I had a chance to sit down with the creator and ask him a couple questions:
Moving cities? Changing climate (map tiles?) These are radical changes, Jon. Any concern they might be too radical for such a stable genre?
There will certainly be some people who aren’t fans of what we’re doing in At the Gates, but our goal is very much to innovate, and that requires taking risks. We’re a very small team and the cost of developing At the Gates won’t be anywhere close to most big, complex strategy games. That offers us the flexibility to go out on a limb with our projects and really try out some new ideas.
Do you think the success of dynasties like the Civilization is part of the reason we have seen so little change in this genre?
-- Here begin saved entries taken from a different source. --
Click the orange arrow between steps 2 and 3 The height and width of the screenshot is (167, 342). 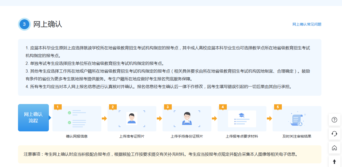click(159, 119)
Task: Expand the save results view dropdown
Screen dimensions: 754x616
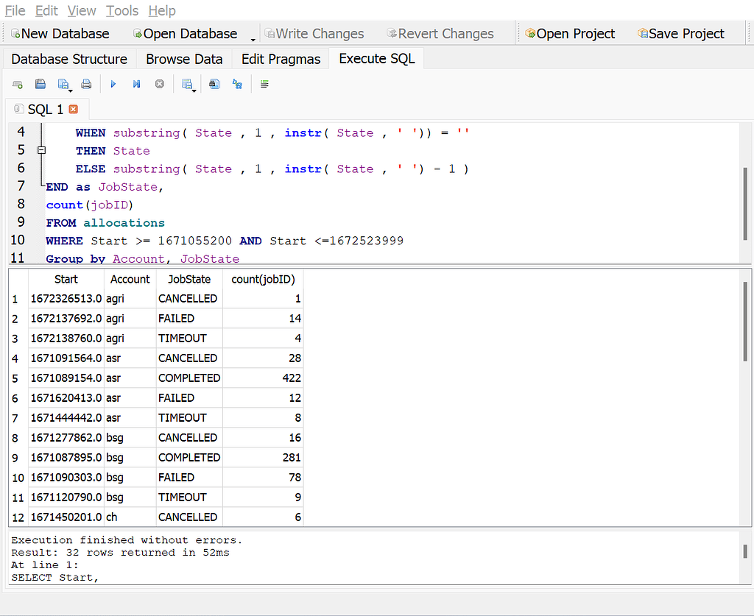Action: tap(194, 89)
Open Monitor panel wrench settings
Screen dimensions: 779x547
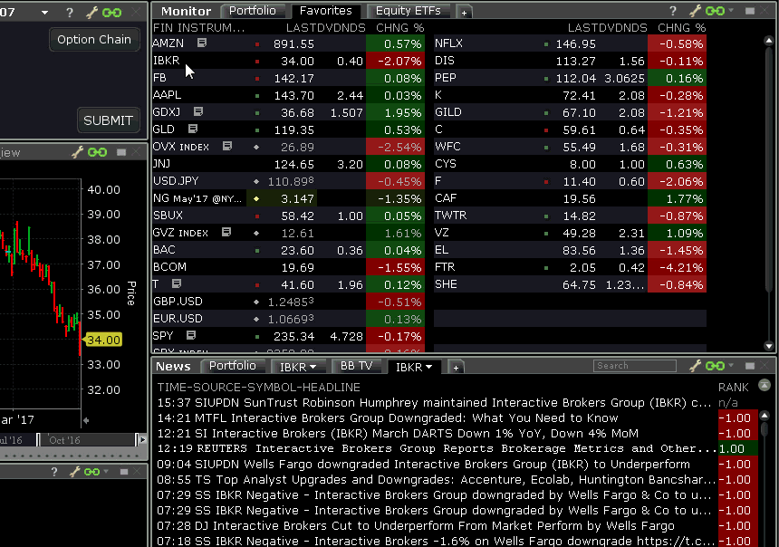(697, 12)

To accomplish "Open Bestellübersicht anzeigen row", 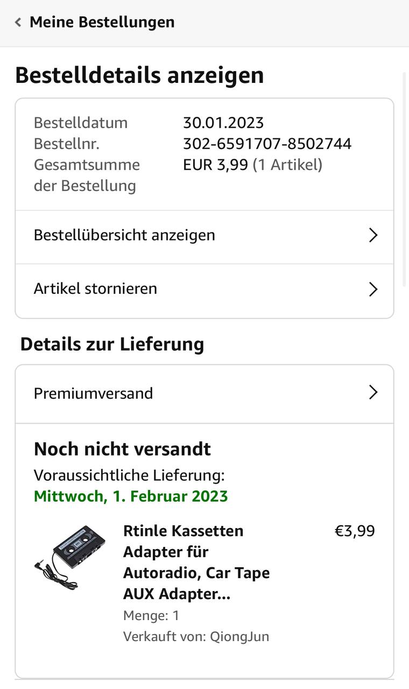I will 124,235.
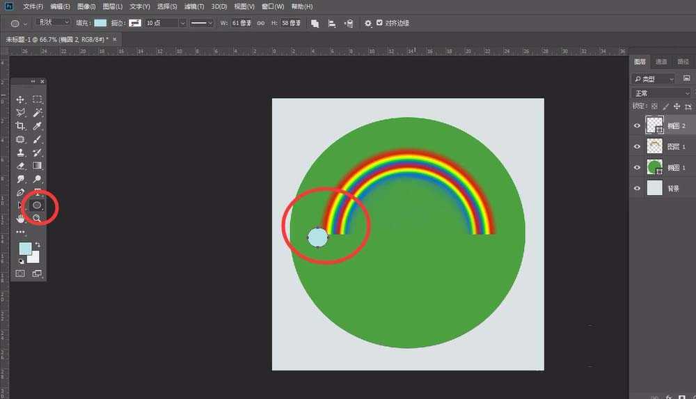Toggle the 对齐边缘 checkbox

(379, 23)
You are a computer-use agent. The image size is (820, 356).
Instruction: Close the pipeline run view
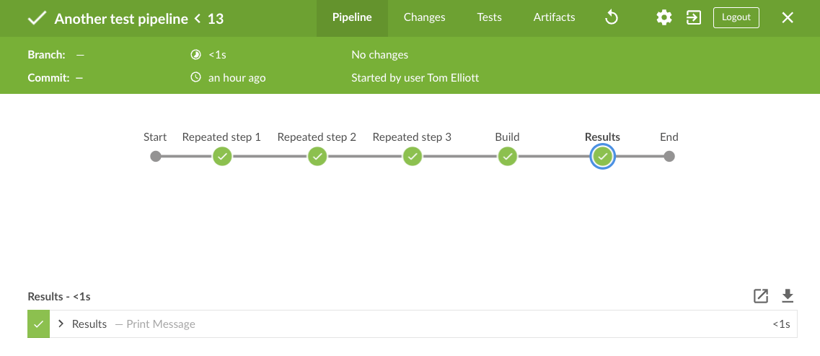788,17
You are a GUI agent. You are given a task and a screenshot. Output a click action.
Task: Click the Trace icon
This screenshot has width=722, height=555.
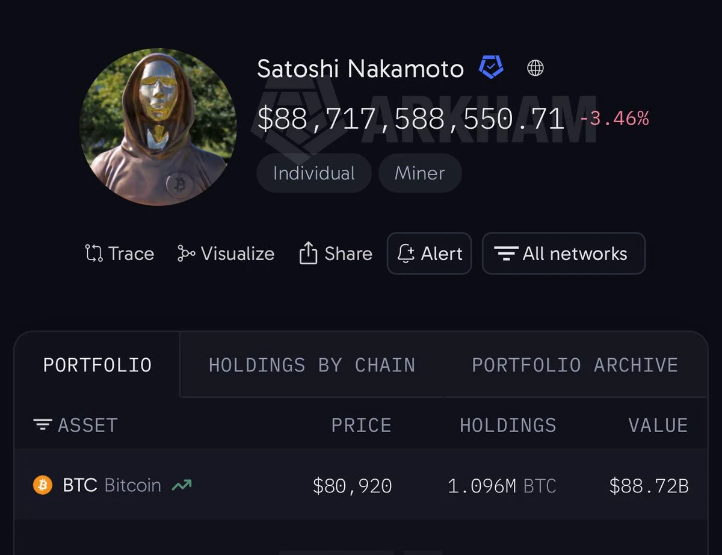point(94,253)
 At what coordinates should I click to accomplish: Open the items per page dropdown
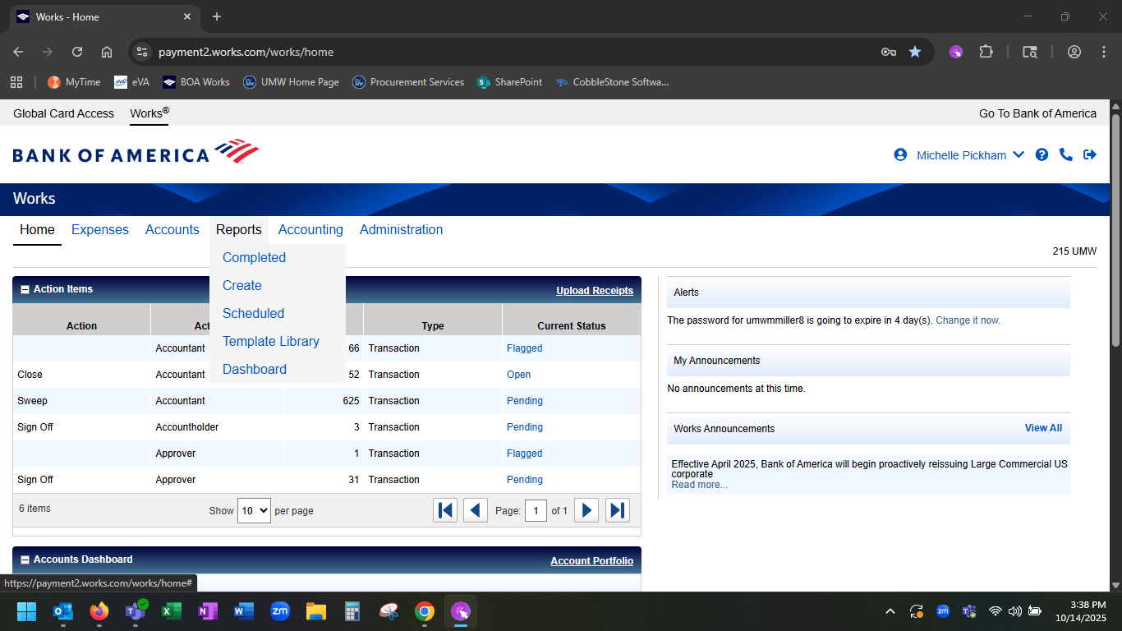tap(254, 510)
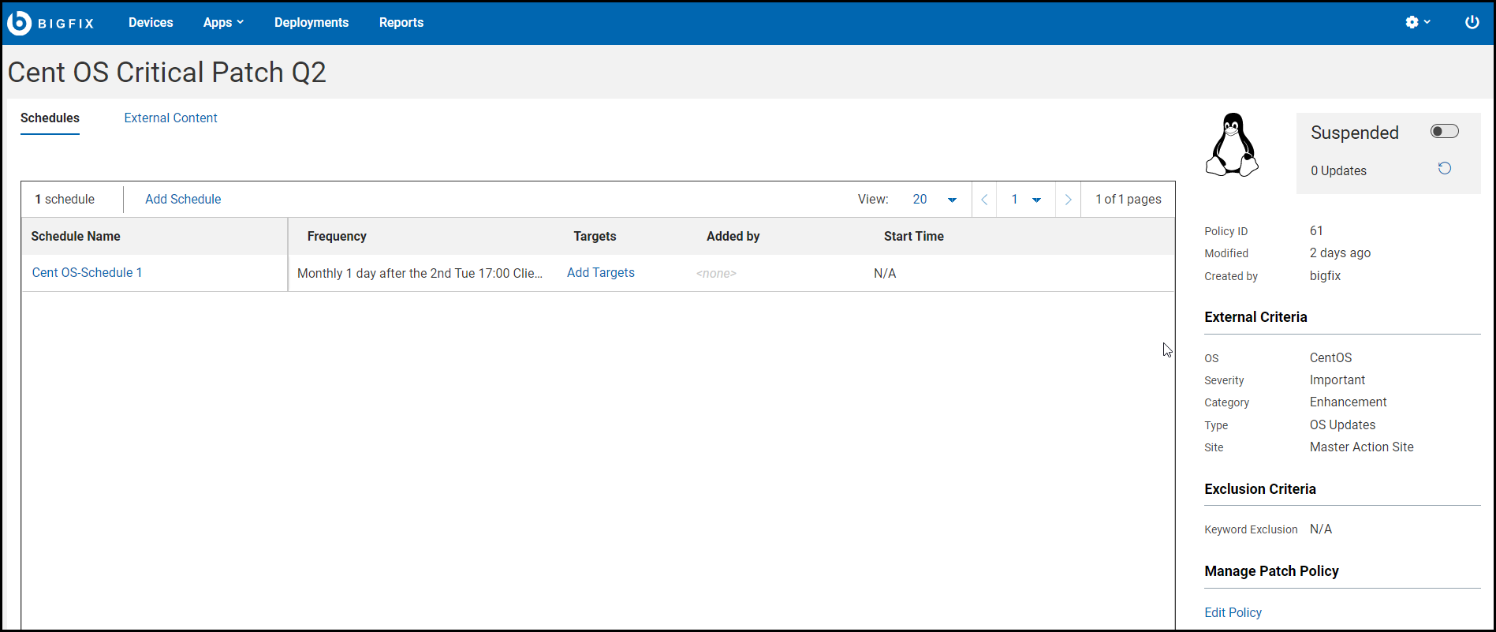Switch to External Content tab
This screenshot has width=1496, height=632.
pyautogui.click(x=170, y=118)

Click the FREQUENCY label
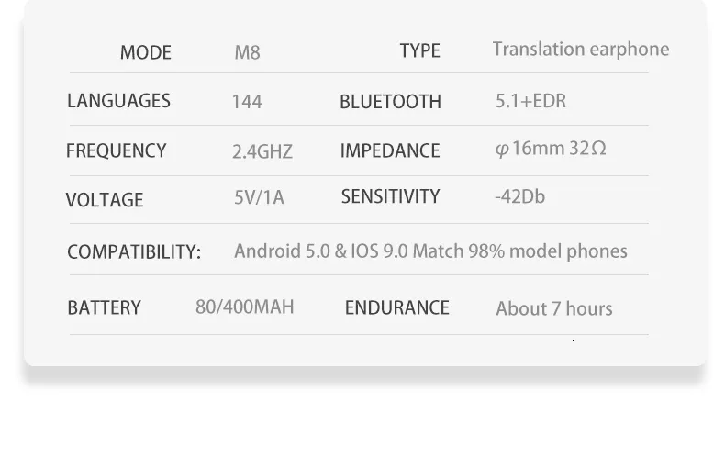coord(116,150)
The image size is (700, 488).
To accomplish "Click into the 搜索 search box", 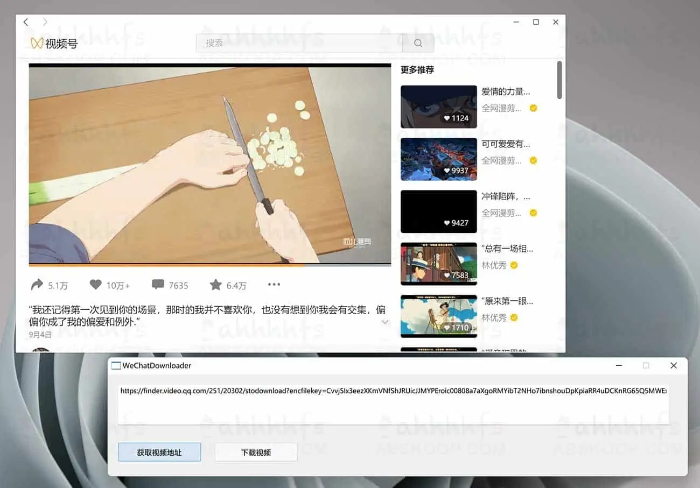I will point(299,44).
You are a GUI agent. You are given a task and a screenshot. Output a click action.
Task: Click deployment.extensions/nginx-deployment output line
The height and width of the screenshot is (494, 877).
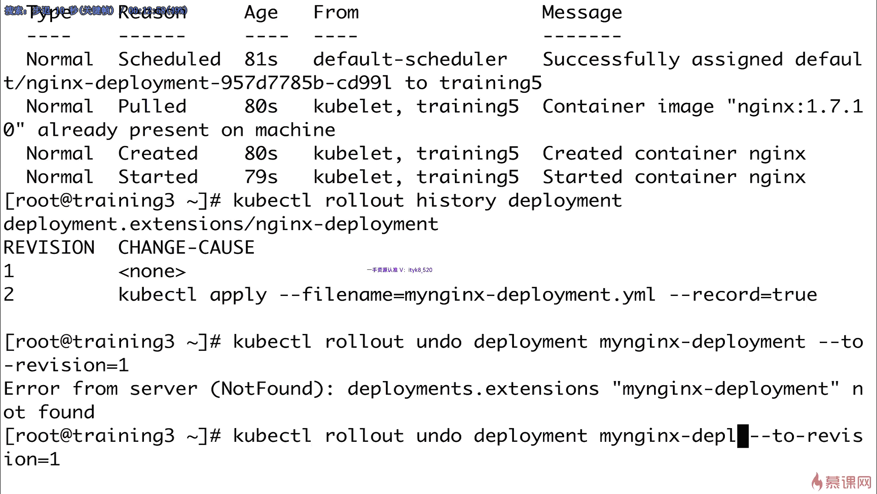coord(221,224)
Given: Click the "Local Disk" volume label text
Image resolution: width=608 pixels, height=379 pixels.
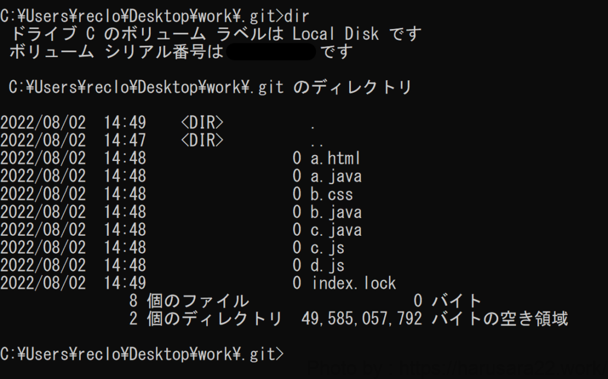Looking at the screenshot, I should coord(335,33).
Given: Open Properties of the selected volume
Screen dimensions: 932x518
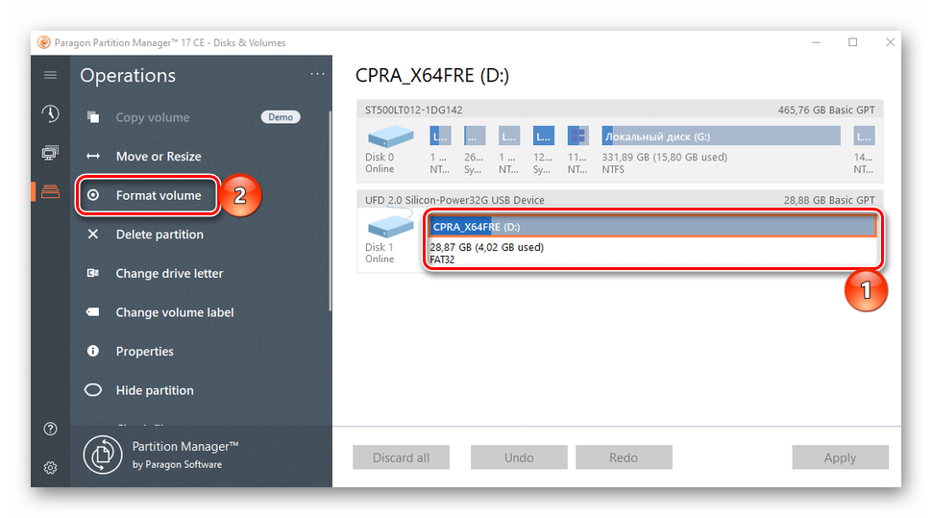Looking at the screenshot, I should coord(144,352).
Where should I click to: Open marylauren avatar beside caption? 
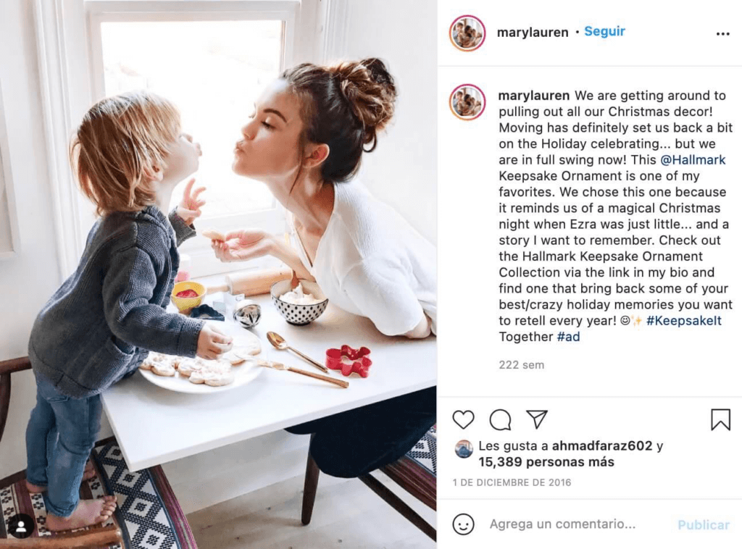pyautogui.click(x=467, y=102)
That is certainly a factor, but I wouldn’t call it a major one. Franchises in general don’t often innovate unless forced to for financial reasons.The bigger issue is that there just aren’t very many empire builders being made. The handful which are released each year are typically developed by smaller teams with smaller budgets, giving them less freedom to iterate and switch things up. Your first goal has to be to build *a* game, and once you’ve managed that you can then worry about less important goals like making it fun!As for why so few titles have trying pushing the envelope more – honestly, I couldn’t say. However, this definitely leaves an opportunity for us with At the Gates and future strategy titles, so I won’t complain too much!
It’s obvious you’ve given this a lot of thought. How long has this project been simmering in the background.
For the past couple years I’ve been bouncing around ideas for a new strategy game that prominently features map evolution. In the spring of 2012 one of my designer friends told me about a scenario he was creating based around the fall of the Roman Empire, and some of the concepts he talked about really piqued my interest.At his recommendation I’d actually already been listening to Mike Duncan’s excellent History of Rome podcast for several months. The prospect of creating a strategy game unlike any other seemed very exciting. There have certainly been games about Rome and even its fall, but the barbarians who helped bring it about have always been relegated to serving as antagonists, rather than being the stars of the show.Initial brainstorming for At the Gates got underway in mid-2012. My friend Jonathan Christ, our architect, had been working on an“engine” built in C# for quite some time by that point. Later in the year we got to talking about doing a project together and before long we had a basic map with some terrain. I’ve been working on At the Gates full-time since October.
How will you be distributing the game upon completion. Steam?
Hopefully! Getting on Steam is definitely a goal of ours – but ultimately that’s up to Valve.Either way though, we’ll be providing a DRM-free installer on our website to all contributors. There will likely be other distribution options beyond these, but those haven’t been fully worked out yet.
You mention how many tribes there will be, but not who they will be. Would you like to correct that now, or at least tell us HOW different they will be from each other in mechanical terms?
The full list hasn’t been finalized yet, but will definitely include at least the Goths, Huns, Vandals, Franks, Alemanni and Picts.The goal with all of the factions is to make them very distinct from one another. For example, the Huns will be heavily based around mounted units, and may not even be capable of owning fixed structures of any kind – they must instead constantly remain on the move and pillage what they need. The Vandals will be naval specialists that are best when constantly on the move. Some of the Germanic tribes will have supply bonuses in the winter.As with everything though, these aspects are by no means set in stone and will probably change before the end of development. We’ll see where things ultimately end up!